------ PROVIDED TEXT

The better question When an engineer gives realistic commands, does yoyo make the model more grounded on reads and cleaner on writes?

That is why the harness became directed

The harness now supports directed tool-use tasks. Instead of handing the model a repo and hoping it invents the right workflow, we give it explicit engineering instructions in phases.

  • Read-only: locate the likely files and symbols, explain the ownership layer, state invariants and blast radius.
  • Write-only: start from a known fix surface, make the minimal patch, and run the narrowest verification.
  • Read-then-write: investigate first, then patch based on that understanding.

This matches how an engineer actually uses a tool suite. It also lets us ask principal-engineer-level questions drawn from the codebase instead of only local implementation questions.

We separated read quality from write quality on purpose

If a task starts by rediscovering ownership and ends by changing code, you cannot tell whether the model failed on analysis or failed on execution. So the harness isolates them.

Read-only tasks measure groundedness, ownership calls, invariants, and blast-radius reasoning. Write-only tasks assume the surface is already known and measure patch quality, scope discipline, and verification. Read-then-write tasks are the integration path, but not the only path.

This is how we got to the honest product statement: yoyo is strongest when read judgment narrows the surface first, then change executes the write cleanly.

We had to learn contamination rules the hard way

A benchmark can look clean and still be invalid. Two concrete failures forced design changes.

  • We had runs where the repo under test could see Codex session residue. That polluted search results, so runtime artifacts were moved fully outside the workspace.
  • We had a run where the model inspected local git history and effectively found the hidden upstream fix. That made the result unusable, so the directed policy now forbids git log, git show, git blame, and direct oracle access during issue-backed tasks.

The harness is now designed around isolation first: pinned repo state, explicit task files, hidden reference fix, and no accidental leakage from the evaluator’s environment.

Verification had to become narrower and more honest

A broad “run everything” verify step is often the wrong measurement. For write tasks, the harness pushes the model toward the exact narrow test or build command that proves the intended fix. That keeps the signal tied to the engineering task instead of letting noise from unrelated failures dominate the result.

We also changed how we judge patch scope. For puncture-backed tasks, the repo is already dirty after setup because the harness injected a regression. So the right baseline is the post-setup state, not raw final git status.

The eval stack now has different jobs

  • Tier 0: puncture smoke tests for harness sanity and version regression checks.

------------
------ SUPPLIED DATA

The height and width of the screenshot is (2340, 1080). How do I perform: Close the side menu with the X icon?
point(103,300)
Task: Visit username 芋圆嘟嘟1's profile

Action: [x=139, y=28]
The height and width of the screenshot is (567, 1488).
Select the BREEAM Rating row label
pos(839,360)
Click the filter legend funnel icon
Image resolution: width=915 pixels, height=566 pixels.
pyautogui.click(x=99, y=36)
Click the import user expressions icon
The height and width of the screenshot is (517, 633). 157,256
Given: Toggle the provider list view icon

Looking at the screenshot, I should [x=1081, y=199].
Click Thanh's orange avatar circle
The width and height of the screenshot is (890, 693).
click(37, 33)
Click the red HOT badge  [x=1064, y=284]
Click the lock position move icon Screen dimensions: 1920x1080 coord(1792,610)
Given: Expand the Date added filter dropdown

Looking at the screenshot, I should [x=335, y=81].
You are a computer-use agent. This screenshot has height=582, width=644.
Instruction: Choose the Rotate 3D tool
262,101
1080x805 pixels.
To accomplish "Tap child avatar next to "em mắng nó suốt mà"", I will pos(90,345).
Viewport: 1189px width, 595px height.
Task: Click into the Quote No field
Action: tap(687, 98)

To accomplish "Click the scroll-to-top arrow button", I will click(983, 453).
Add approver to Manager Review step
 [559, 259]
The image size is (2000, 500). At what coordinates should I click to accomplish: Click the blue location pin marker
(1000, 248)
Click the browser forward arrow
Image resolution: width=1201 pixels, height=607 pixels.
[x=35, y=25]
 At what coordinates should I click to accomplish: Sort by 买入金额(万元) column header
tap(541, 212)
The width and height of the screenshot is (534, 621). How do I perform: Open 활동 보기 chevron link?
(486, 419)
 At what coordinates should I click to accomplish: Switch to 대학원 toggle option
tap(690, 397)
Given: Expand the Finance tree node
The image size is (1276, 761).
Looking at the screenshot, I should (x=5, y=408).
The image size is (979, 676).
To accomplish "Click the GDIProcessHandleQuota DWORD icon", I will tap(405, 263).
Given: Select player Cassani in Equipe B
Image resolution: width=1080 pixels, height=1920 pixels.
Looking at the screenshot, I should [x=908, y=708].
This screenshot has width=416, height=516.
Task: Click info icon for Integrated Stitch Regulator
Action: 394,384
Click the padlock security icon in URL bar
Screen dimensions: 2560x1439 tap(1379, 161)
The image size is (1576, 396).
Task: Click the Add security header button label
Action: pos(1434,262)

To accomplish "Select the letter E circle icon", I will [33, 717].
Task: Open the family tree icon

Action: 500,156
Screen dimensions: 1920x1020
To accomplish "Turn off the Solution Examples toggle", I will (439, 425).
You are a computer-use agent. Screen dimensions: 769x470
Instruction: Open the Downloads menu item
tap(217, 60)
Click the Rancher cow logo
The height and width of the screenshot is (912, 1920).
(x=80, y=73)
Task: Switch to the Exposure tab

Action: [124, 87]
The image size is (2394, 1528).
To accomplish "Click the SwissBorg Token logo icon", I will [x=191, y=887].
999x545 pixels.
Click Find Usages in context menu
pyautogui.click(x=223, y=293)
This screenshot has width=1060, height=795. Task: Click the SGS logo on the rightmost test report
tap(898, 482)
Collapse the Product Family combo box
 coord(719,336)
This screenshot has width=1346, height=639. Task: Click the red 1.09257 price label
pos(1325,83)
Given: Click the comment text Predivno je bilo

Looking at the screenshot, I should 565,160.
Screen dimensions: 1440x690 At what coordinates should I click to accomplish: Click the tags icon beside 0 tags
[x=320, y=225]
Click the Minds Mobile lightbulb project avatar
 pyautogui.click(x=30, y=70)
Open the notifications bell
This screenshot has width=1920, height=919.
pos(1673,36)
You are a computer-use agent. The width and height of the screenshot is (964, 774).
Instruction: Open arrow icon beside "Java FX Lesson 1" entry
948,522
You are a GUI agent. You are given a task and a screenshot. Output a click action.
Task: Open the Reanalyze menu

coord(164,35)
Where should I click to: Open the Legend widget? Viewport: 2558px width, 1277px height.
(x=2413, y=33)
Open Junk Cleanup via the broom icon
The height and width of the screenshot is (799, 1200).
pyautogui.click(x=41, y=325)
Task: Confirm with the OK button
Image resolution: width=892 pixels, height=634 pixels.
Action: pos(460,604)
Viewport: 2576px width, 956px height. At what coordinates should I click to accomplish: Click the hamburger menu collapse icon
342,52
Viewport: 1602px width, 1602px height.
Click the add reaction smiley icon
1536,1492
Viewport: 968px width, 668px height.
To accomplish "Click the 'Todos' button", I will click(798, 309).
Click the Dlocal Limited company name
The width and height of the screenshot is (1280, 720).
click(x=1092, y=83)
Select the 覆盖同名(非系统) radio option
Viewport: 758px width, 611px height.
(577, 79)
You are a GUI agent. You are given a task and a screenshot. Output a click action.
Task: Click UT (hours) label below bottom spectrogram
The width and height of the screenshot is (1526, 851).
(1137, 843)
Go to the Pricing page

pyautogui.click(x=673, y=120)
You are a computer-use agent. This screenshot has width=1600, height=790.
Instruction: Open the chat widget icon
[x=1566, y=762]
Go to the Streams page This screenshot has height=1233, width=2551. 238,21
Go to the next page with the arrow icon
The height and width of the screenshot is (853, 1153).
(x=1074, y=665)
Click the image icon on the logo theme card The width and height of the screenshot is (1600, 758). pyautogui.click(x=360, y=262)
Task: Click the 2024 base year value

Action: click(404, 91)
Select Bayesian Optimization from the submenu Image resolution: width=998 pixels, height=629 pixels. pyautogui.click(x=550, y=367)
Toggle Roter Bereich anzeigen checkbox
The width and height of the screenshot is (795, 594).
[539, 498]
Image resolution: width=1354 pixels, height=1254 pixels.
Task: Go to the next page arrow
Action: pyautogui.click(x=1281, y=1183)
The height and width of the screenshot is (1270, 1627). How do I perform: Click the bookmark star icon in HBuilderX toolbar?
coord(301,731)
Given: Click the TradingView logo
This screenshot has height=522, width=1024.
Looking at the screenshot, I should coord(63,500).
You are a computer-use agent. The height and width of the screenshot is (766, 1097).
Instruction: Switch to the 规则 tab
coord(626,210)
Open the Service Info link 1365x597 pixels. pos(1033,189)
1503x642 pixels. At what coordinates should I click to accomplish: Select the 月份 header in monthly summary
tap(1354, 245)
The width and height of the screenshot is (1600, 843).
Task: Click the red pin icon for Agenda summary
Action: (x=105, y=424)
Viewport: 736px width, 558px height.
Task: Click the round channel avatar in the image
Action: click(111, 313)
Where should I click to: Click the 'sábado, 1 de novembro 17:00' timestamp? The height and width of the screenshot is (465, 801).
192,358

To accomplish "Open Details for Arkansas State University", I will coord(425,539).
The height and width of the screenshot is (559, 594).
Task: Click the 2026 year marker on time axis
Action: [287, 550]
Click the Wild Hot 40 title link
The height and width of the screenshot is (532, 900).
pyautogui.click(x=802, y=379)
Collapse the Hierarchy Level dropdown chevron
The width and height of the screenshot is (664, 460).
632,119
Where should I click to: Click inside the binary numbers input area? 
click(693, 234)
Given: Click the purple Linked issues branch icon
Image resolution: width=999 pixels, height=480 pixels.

------------

- [WHAT THIS TASK INVOLVES]: Please reproduce a passage from the harness write-up above, word for word, beginning at the words "This is how" and stopping after "during issue-backed tasks.".

- [TASK OUTPUT]:
This is how we got to the honest product statement: yoyo is strongest when read judgment narrows the surface first, then change executes the write cleanly.

We had to learn contamination rules the hard way

A benchmark can look clean and still be invalid. Two concrete failures forced design changes.

  • We had runs where the repo under test could see Codex session residue. That polluted search results, so runtime artifacts were moved fully outside the workspace.
  • We had a run where the model inspected local git history and effectively found the hidden upstream fix. That made the result unusable, so the directed policy now forbids git log, git show, git blame, and direct oracle access during issue-backed tasks.